I just tried the burnout of pushups with 90 second rest. To my surprise could not do more then 57 on the first set, although my bench is over 300pnds right now. My sets were 57…19…12. Pretty pathetic if you asked me. As some of you are aware I have a very good start but a very poor finish in the 100m. I absolutely no Oxy in my body. I was wondering if exercises such as pushups, dips, squat thrust ect. could be done to failure or with the 90 second burnout routine would improve power endurance for the 100m. I think it will. Of course 120s/150s will too, but I would like to focus on how med ball, isometric exercises could.
How often would they be conducted??? How about med balls to failure or exhaustion??? I also tried a low intensity high rep med ball workout for the first time which I really enjoyed. It was fun. Also I was surprised that I was not sore from either burnout pushups or med ball workouts the the next day. Any comments forumn.

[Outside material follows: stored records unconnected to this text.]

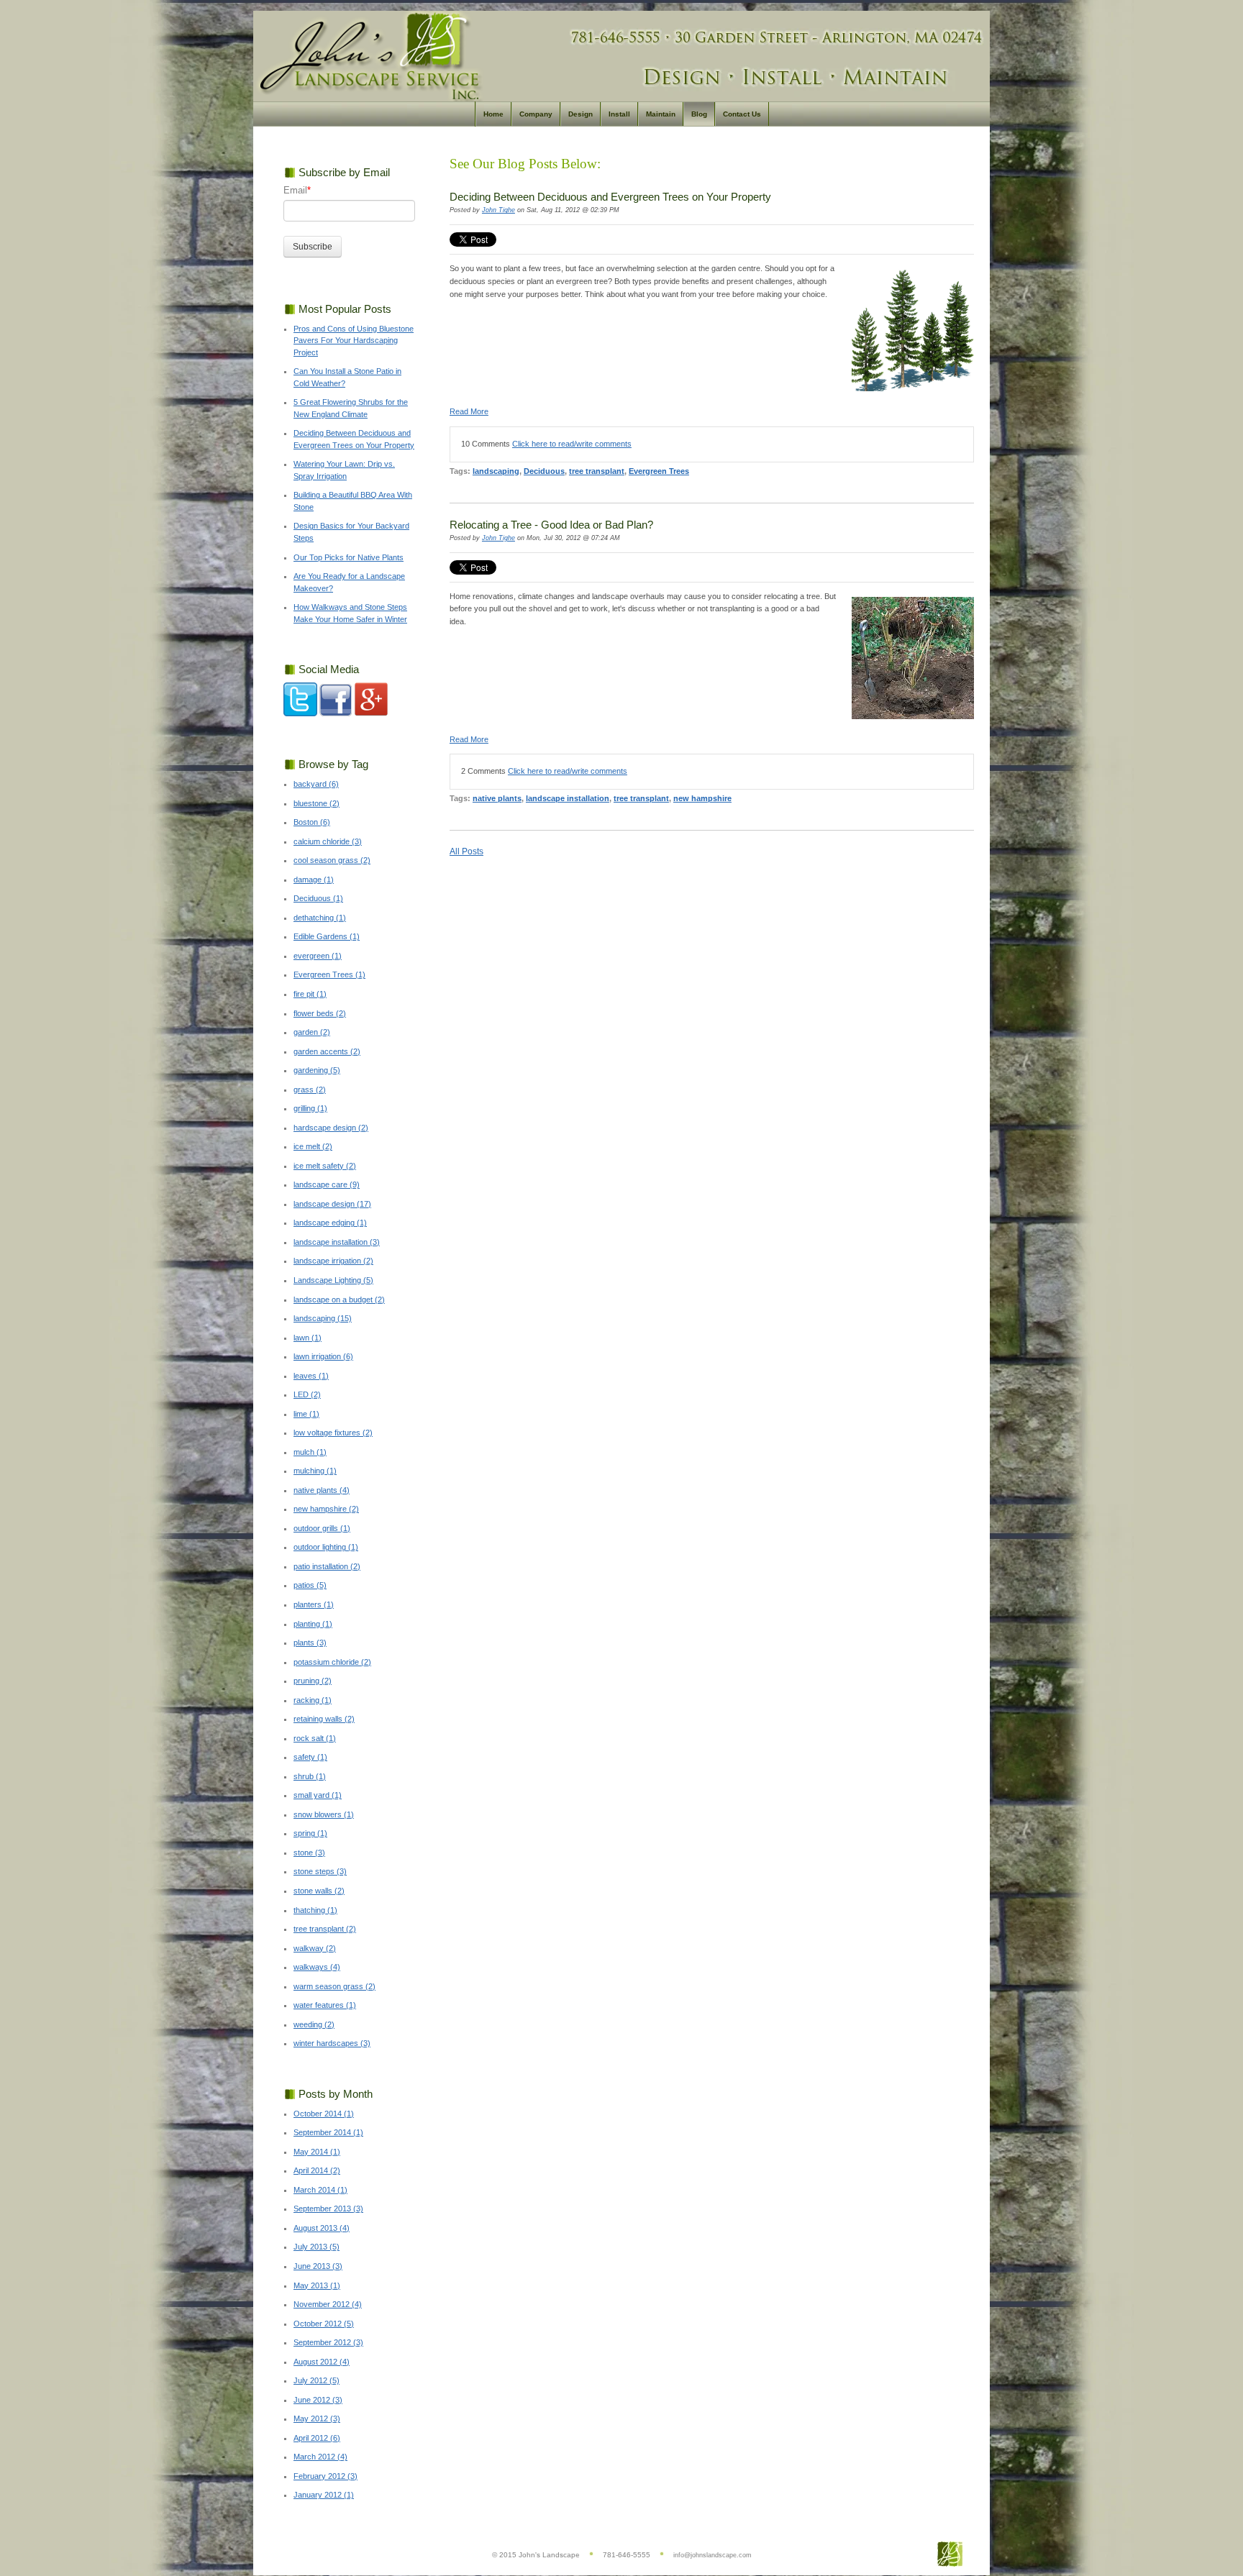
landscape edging (330, 1222)
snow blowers (323, 1814)
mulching (315, 1470)
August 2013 (321, 2228)
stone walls (319, 1890)
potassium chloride (332, 1662)
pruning (312, 1680)
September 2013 (328, 2208)
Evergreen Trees (659, 471)
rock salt (314, 1738)
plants (310, 1642)
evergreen (317, 955)
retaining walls (324, 1718)
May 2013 (316, 2285)
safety (310, 1757)
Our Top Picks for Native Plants (348, 557)
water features (324, 2005)
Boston (311, 822)
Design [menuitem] (580, 114)
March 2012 (320, 2456)
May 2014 (316, 2151)
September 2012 (328, 2342)
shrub (309, 1776)
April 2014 (316, 2170)
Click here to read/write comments (572, 443)
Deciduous (544, 471)
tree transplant (596, 471)
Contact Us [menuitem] (742, 114)
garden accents (326, 1051)
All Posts (466, 851)
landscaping (496, 471)
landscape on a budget (339, 1299)
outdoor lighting (325, 1547)
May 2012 (316, 2418)
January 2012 (323, 2494)
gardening (316, 1070)
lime (306, 1414)
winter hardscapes (331, 2043)
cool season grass (331, 860)
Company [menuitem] (535, 114)
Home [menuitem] (493, 114)
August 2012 (321, 2361)
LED (307, 1394)
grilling (310, 1108)
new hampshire (702, 798)
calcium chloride (327, 841)
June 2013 (317, 2266)
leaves (311, 1375)
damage (313, 879)
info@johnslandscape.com (712, 2555)
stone (309, 1852)
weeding (313, 2024)
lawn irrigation (323, 1356)
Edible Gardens (326, 936)
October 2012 (323, 2323)
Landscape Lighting (333, 1280)
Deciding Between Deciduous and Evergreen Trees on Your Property (610, 197)
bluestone (316, 803)
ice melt (312, 1146)
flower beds (319, 1013)
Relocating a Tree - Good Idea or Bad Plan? (551, 525)
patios (310, 1585)
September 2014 (328, 2132)
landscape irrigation (333, 1260)
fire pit (310, 994)
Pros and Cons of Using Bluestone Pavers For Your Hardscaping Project (353, 340)
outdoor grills (321, 1528)
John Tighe (498, 210)
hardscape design (330, 1127)
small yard (317, 1795)
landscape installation (567, 798)
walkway (314, 1948)
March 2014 (320, 2190)
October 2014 (323, 2113)
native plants (497, 798)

We only ever used push-ups in this way. You’re numbers aren’t bad for the first time through. They go up fairly rapidly (though the ratios will prob remain the same)
interesting… i think we all should try what tim did… ill do it tomarorow when i get a chance…time how long did u have to do the burnout…? i feel if i pause i could do alot more.
I was going to start a thread about this (and I’m sorry if I missed it if there was one about it somewhere). What else do people do on those first of two days off? I really like the depletion pushups. Charlie you said in another thread 2*600 for 400 guys and 120 a-runs for 100 guys right? How about a speed lifting day a la Westside?
Dcw,
So you’re saying once your very used to it, it may help the day before a meet?
If one is doing a program where one is doing high intensity exercise every other day, how might one incorporate pushups into one’s program? On the high intensity day or on the tempo day inbetween for recovery?